> **Tarefas a executar**:
1 > Indique se cada uma das afirmações (a), (b) e (c) concorda com o texto sobre o testamento e justifique com as palavras exatas do texto. (a) Um testamento pode ser grafado em cartório por um tabelião. (b) As vontades do testamento devem ser cumpridas antes da morte do testamenteiro. (c) Os bens só podem ser legados a pessoas de boa índole.
2 > Recolha das entradas todas as linhas que contêm a palavra "height", considerando a distinção entre maiúsculas e minúsculas.

"TESTAMENTUM AD AETERNUM"
O que tiveres de fazer, faz em vida;
quando a morte aparecer ficas
incapacitado.
(A. Figueiredo e Silva)
“TESTAMENTUM
AD AETERNUM”
A
muitos de vós, “testamentários”, concedo o direito de não concordarem com o
trecho que vou redigir; mas não é por isso que deixarei de defender o meu
direito de escrevê-lo.
(Do
Autor)
Um
TESTAMENTO,
mais não é do que o procedimento escrito (pode ser epístola ou grafado em
cartório, pelo punho d’um tabelião), sob alguma tensão apreensiva, porém,
protocolar, no qual podem lavrar-se conjunturas inerentes à última vontade do
testamenteiro (aquele que futuramente “embarcará”), para serem cumpridas
ulteriormente à paragem integral dos batimentos do seu músculo cardíaco, com o
consequente esfriamento do seu “espigueiro”, teso e inerte, para todo o sempre.
Dispõe
do poder legar bens materiais a pessoas de boa índole ou a uns papalvos quaisquer,
e, conjuntamente, adicionar outras vontades (factíveis, como é obvio), ou
somente vontades - conquanto que deixe algum carcanhol, para que estas possam
ser satisfeitas. Se não, chapéu!

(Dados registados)
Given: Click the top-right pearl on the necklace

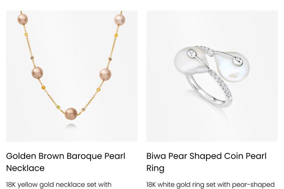Looking at the screenshot, I should click(120, 20).
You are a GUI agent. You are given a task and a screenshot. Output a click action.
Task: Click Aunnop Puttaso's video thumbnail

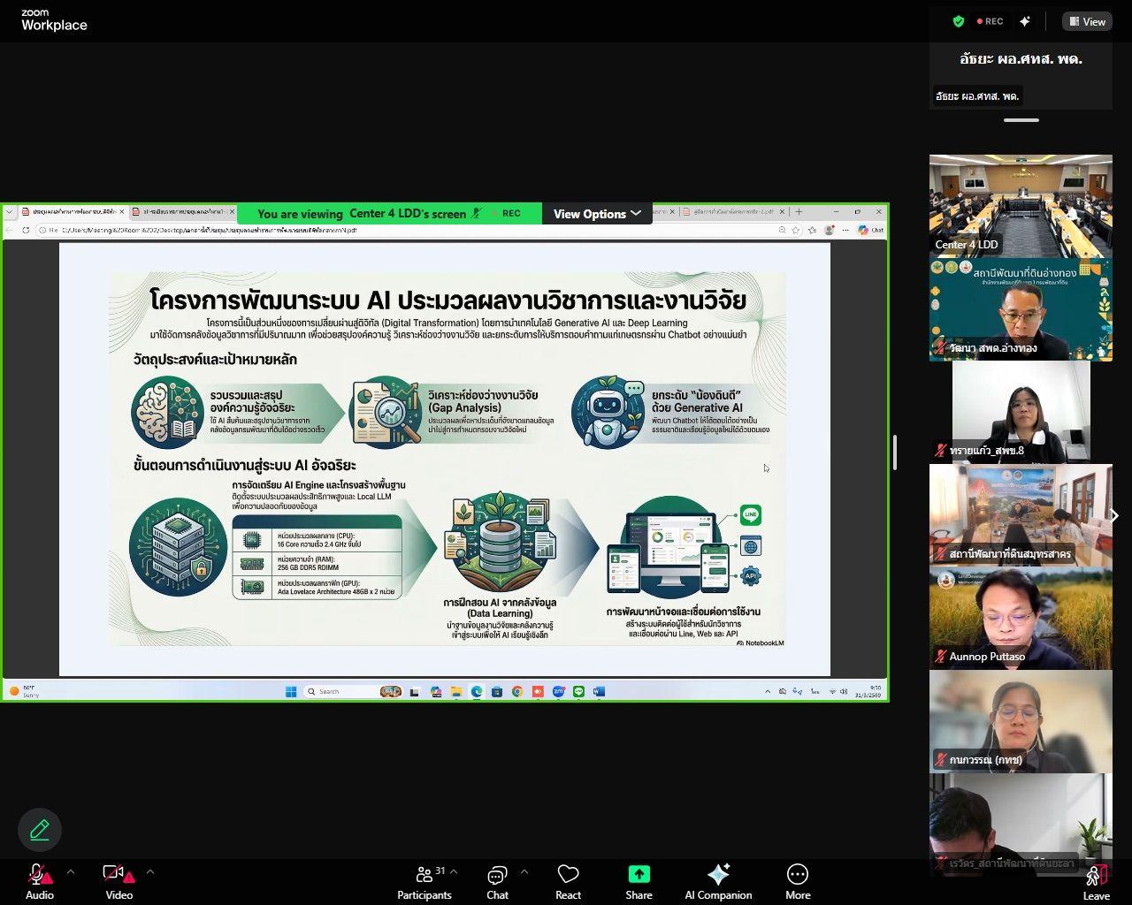tap(1021, 617)
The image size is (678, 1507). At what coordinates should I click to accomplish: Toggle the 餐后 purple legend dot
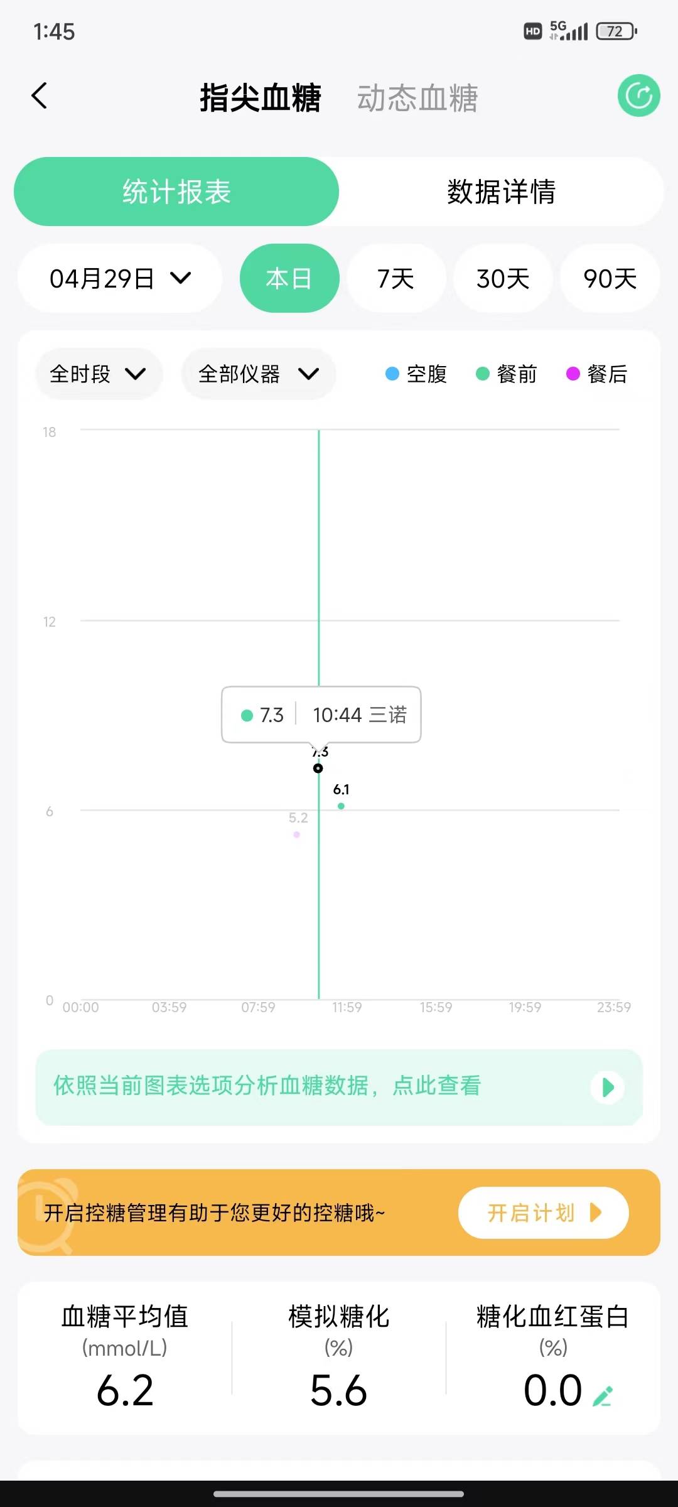coord(573,374)
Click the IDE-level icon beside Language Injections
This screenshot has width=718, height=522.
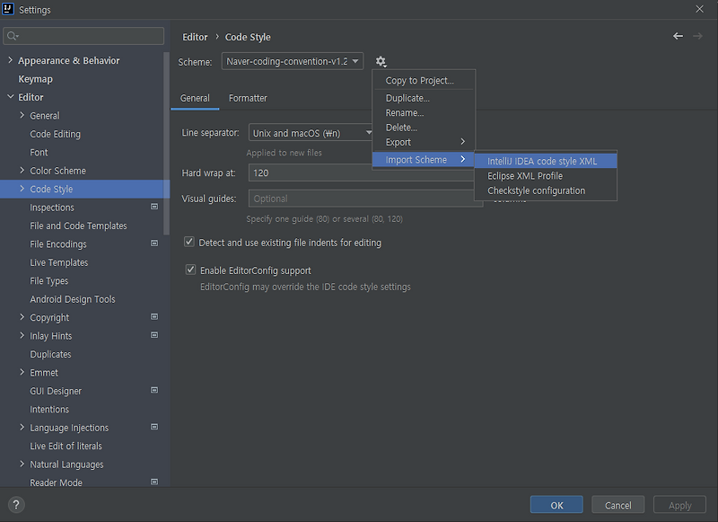[154, 428]
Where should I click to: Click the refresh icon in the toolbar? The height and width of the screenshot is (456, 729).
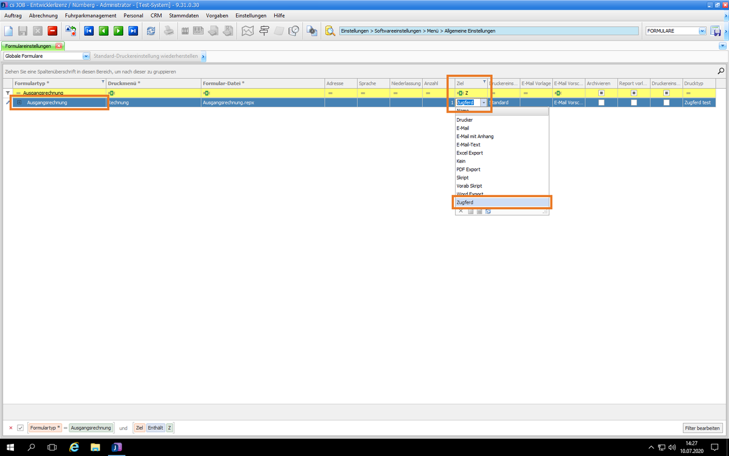[151, 30]
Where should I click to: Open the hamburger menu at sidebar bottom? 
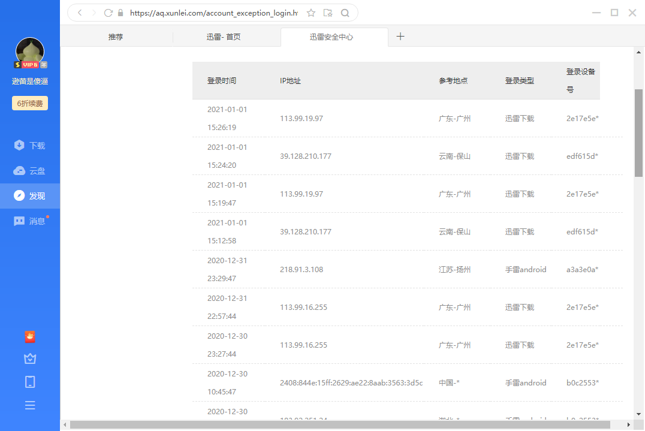coord(30,405)
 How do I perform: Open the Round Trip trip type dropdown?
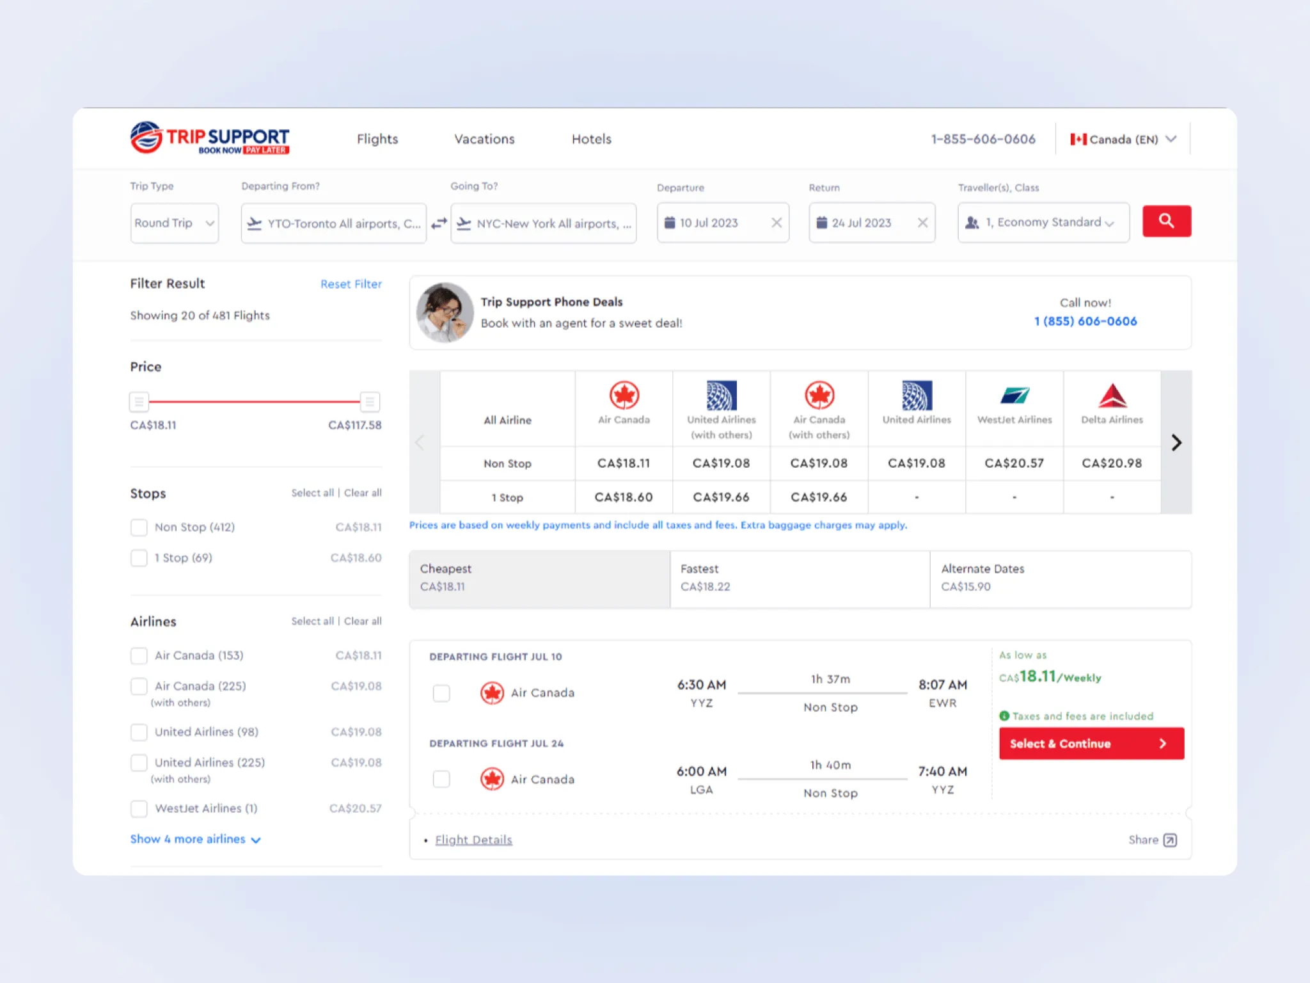pyautogui.click(x=174, y=223)
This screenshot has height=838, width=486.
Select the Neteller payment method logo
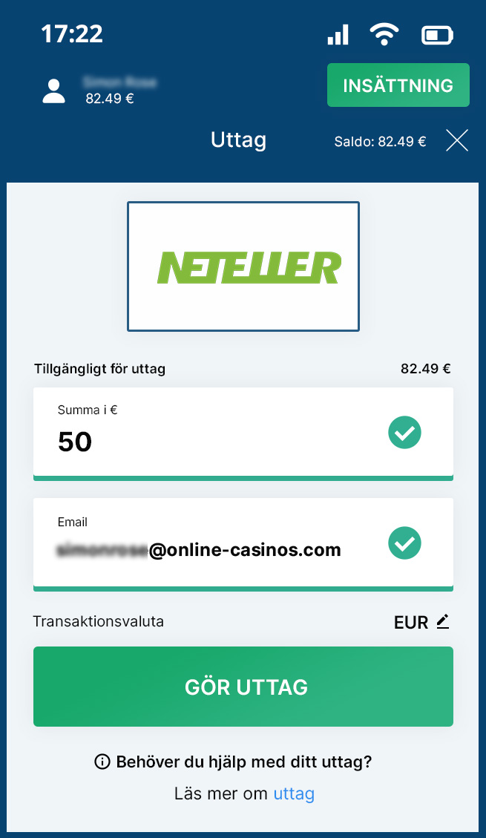click(x=243, y=266)
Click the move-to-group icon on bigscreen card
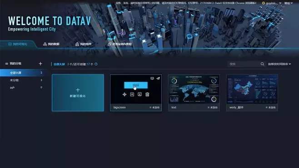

> **Resultados por tarefa**:
1 >
(a) Sim: "grafado em cartório, pelo punho d’um tabelião".
(b) Não: "para serem cumpridas ulteriormente à paragem integral dos batimentos do seu músculo cardíaco".
(c) Não: "a pessoas de boa índole ou a uns papalvos quaisquer".

2 >
This screenshot has width=718, height=522.
Where should I click to: Click the refresh icon in the toolbar? The height and width of the screenshot is (456, 729).
This screenshot has height=838, width=486.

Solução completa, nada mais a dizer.